Alexandr Solzhenitsyn's work and life can best be described as those of a prophet. The prophet died last Sunday at the age of 89. Solzhenitsyn was not only a critic of the Soviet Union, of communism and Socialism, he showed the West - and particularly the United States - more than a few of its own flaws.
Thirty years ago this summer, Solzhenitsyn gave an address at Harvard that was biting in its critique, exemplary in its wisdom and visionary in its predictions for what the future would hold should America and the West remain on their present path. It was a monumental speech that many academics - at Harvard and elsewhere - who had cheered Solzhenitsyn while he resided in the gulag, hated, but I loved.
Solzhenitsyn warned the West not to be deluded by what he said was a false belief that all nations yearn to be like us. This thinking is at the heart of President Bush's doctrine for dealing with the Arab and Muslim world. Solzhenitsyn called this "the blindness of superiority" and warned against thinking that only "wicked governments" temporarily prevent other nations from "adopting the Western way of life."
The Russian novelist observed that a "decline in courage" has affected the West and especially, "the intellectual elite, causing an impression of loss of courage by the entire society. Should one point out that from ancient times decline in courage has been considered the beginning of the end?"
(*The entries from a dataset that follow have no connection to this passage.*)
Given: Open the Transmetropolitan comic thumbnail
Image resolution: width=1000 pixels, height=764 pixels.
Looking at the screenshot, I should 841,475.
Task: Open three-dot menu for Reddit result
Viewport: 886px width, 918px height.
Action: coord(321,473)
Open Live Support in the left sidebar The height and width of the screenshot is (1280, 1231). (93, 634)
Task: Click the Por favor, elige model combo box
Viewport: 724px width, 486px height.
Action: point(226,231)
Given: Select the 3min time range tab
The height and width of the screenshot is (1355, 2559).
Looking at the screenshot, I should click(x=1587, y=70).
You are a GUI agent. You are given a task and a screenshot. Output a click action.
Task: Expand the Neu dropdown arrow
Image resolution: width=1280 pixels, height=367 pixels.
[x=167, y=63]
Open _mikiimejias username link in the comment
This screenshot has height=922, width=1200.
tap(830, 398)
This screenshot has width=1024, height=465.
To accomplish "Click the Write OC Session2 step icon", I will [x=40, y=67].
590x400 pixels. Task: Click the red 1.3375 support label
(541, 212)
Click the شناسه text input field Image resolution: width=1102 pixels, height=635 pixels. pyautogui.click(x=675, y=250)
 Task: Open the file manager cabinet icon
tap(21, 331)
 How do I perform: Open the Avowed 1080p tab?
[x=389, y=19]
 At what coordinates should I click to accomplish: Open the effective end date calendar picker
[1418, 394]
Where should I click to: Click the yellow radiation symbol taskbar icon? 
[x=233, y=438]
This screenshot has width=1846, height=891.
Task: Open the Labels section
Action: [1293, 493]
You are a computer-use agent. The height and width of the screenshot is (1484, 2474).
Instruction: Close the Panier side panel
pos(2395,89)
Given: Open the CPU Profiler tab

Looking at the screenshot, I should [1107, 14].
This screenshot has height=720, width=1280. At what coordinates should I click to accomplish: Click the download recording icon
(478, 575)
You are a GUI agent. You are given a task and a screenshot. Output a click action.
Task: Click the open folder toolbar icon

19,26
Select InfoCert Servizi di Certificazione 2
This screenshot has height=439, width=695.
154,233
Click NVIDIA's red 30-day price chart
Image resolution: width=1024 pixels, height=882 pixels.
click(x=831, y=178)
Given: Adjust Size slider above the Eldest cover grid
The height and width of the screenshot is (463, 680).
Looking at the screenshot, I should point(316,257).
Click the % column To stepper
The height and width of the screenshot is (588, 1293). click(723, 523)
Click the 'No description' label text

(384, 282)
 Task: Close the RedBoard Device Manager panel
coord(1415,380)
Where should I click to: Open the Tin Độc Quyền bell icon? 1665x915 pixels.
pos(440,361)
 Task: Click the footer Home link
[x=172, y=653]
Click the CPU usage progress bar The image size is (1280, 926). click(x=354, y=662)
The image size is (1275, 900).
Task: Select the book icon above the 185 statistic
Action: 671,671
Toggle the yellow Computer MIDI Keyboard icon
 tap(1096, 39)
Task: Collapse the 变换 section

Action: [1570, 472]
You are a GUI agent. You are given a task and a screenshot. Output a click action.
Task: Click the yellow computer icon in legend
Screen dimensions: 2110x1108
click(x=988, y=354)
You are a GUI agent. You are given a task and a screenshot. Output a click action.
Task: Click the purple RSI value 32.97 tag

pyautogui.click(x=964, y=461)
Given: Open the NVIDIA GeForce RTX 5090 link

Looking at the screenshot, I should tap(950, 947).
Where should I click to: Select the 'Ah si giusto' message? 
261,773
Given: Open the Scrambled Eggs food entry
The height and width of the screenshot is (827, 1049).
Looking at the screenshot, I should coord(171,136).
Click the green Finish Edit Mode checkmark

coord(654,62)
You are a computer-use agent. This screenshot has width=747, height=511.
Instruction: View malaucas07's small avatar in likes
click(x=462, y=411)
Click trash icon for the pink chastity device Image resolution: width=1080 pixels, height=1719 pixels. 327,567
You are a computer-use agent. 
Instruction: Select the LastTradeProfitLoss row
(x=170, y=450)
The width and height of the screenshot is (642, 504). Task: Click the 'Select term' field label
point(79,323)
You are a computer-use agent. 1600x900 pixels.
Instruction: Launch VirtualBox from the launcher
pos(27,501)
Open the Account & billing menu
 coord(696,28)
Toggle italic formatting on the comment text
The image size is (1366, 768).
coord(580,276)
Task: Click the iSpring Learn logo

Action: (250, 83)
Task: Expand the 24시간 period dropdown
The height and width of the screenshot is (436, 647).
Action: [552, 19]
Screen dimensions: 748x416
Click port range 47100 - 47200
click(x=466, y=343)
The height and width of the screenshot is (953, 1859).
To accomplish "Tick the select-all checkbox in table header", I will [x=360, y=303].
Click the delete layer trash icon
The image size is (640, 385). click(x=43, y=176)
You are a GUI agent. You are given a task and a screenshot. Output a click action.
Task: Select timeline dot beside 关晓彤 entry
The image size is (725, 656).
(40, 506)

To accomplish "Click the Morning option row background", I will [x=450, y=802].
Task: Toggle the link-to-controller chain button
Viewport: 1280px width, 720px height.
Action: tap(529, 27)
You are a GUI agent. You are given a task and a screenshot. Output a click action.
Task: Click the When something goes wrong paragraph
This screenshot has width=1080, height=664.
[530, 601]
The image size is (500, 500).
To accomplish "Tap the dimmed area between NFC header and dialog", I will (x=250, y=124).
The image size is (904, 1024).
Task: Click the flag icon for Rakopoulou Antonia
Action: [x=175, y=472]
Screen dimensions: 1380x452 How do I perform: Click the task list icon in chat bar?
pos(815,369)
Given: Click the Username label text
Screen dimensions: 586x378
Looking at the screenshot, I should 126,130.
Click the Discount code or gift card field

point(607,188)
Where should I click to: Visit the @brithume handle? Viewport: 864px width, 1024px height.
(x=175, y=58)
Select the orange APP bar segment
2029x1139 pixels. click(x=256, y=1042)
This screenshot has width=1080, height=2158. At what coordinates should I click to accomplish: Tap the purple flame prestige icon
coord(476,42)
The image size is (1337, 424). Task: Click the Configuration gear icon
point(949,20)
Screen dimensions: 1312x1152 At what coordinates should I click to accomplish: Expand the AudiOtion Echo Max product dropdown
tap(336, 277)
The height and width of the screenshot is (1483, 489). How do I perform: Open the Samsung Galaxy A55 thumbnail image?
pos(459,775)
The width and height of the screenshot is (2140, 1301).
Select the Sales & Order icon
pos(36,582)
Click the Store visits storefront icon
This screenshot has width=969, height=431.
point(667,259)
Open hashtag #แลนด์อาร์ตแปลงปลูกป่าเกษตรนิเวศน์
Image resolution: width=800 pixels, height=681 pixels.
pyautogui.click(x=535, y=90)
Solzhenitsyn said that in the West, the pursuit of happiness through self-gratification and materialism has replaced moral and character development: "The constant desire to have still more things and a still better life and the struggle to obtain them imprints many Western faces with worry and even depression. The majority of people have been granted well-being to an extent their fathers and grandfathers could not even dream about." And yet, "Today, well-being in the life of Western society has begun to reveal its pernicious mask."
What about America's emphasis on individual rights? Solzhenitsyn said the result has been to ignore the welfare of the many: "The defense of individual rights has reached such extremes as to make society as a whole defenseless against certain individuals. It is time, in the West, to defend not so much human rights as human obligations."